Short task 1:
In the passage about Pink's album Trustfall, who wrote "When I Get There"?
Short task 2:
Using the passage about Pink's album Trustfall, decide whether each statement agrees with it. Answer yes or no for each and quote the words that decide it. (a) Georgia Hudson directed the music video for "Trustfall." (b) The deluxe edition of Trustfall was released on October 13. (c) "Runaway" was sent to radio in Australia and Germany.

Source text:
On January 27, 2023, the second single and title track, "Trustfall" was released alongside the music video directed by Georgia Hudson. On February 2, Pink revealed the album's tracklist which features the guest appearances from First Aid Kit, Chris Stapleton, and the Lumineers. On February 6, she appeared on singer Kelly Clarkson's daytime television variety talk show The Kelly Clarkson Show. On February 14, Pink released the album's third single, "When I Get There", written by Amy Wadge and David Hodges in honor of Pink's late father, Jim Moore, who passed in August 2021. Three days later, the album Trustfall was released. The fourth single, "Runaway", was sent to radio station in Australia and Germany, on July 7. During the North American leg of her Summer Carnival Tour in July 2023, Pink performed a tribute to Sinéad O'Connor by welcoming Brandi Carlile onstage to sing "Nothing Compares 2 U" at a concert held at Great American Ball Park in Cincinnati, Ohio. On October 13, Pink announced the release of a deluxe edition of Trustfall, which includes her past-year-single "Irrelevant", two new songs and six live recordings from the Summer Carnival Tour. On December 1, the edition was released for digital download, LP and CD purchase. She also announced the Trustfall Tour between October and November 2023 in United States as break of the Summer Carnival Tour, which would be extended to Australia in 2024.

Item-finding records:
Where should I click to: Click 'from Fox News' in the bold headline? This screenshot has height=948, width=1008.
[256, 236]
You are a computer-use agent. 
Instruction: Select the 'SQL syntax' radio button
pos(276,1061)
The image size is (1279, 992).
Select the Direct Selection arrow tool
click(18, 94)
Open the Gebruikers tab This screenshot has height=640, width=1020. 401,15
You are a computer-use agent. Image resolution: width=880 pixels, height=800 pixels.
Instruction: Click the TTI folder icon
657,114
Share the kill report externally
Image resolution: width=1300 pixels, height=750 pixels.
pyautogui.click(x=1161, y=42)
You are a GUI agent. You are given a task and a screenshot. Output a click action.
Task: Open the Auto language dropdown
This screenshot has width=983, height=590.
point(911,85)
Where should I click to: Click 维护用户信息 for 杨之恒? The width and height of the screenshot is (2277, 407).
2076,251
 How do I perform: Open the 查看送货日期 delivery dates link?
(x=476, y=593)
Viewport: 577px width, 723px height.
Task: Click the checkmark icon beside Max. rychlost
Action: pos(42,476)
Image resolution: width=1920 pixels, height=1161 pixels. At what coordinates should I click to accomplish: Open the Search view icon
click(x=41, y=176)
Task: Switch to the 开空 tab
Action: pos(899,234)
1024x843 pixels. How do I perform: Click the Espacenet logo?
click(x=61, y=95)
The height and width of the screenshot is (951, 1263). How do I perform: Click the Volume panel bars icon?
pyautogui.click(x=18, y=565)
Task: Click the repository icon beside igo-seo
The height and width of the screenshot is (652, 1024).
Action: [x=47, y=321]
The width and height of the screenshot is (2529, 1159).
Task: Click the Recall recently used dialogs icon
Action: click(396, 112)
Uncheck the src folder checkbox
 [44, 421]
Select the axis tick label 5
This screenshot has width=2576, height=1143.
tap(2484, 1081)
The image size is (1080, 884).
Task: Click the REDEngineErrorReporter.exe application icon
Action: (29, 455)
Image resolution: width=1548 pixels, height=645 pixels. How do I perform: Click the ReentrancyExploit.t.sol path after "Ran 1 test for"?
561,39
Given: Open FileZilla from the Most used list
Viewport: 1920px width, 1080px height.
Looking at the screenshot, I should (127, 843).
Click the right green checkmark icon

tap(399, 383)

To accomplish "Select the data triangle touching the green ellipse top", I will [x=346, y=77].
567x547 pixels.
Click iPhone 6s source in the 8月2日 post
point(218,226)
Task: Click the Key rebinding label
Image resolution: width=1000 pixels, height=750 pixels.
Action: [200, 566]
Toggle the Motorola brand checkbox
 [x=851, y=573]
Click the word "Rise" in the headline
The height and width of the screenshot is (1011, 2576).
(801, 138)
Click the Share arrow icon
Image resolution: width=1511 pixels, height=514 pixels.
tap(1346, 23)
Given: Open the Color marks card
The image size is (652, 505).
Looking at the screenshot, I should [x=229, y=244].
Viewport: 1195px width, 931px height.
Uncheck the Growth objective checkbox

Exercise response 1:
Amy Wadge and David Hodges.

Exercise response 2:
(a) Yes: "the second single and title track, "Trustfall" was released alongside the music video directed by Georgia Hudson"
(b) No: "On December 1, the edition was released for digital download, LP and CD purchase"
(c) Yes: "The fourth single, "Runaway", was sent to radio station in Australia and Germany, on July 7"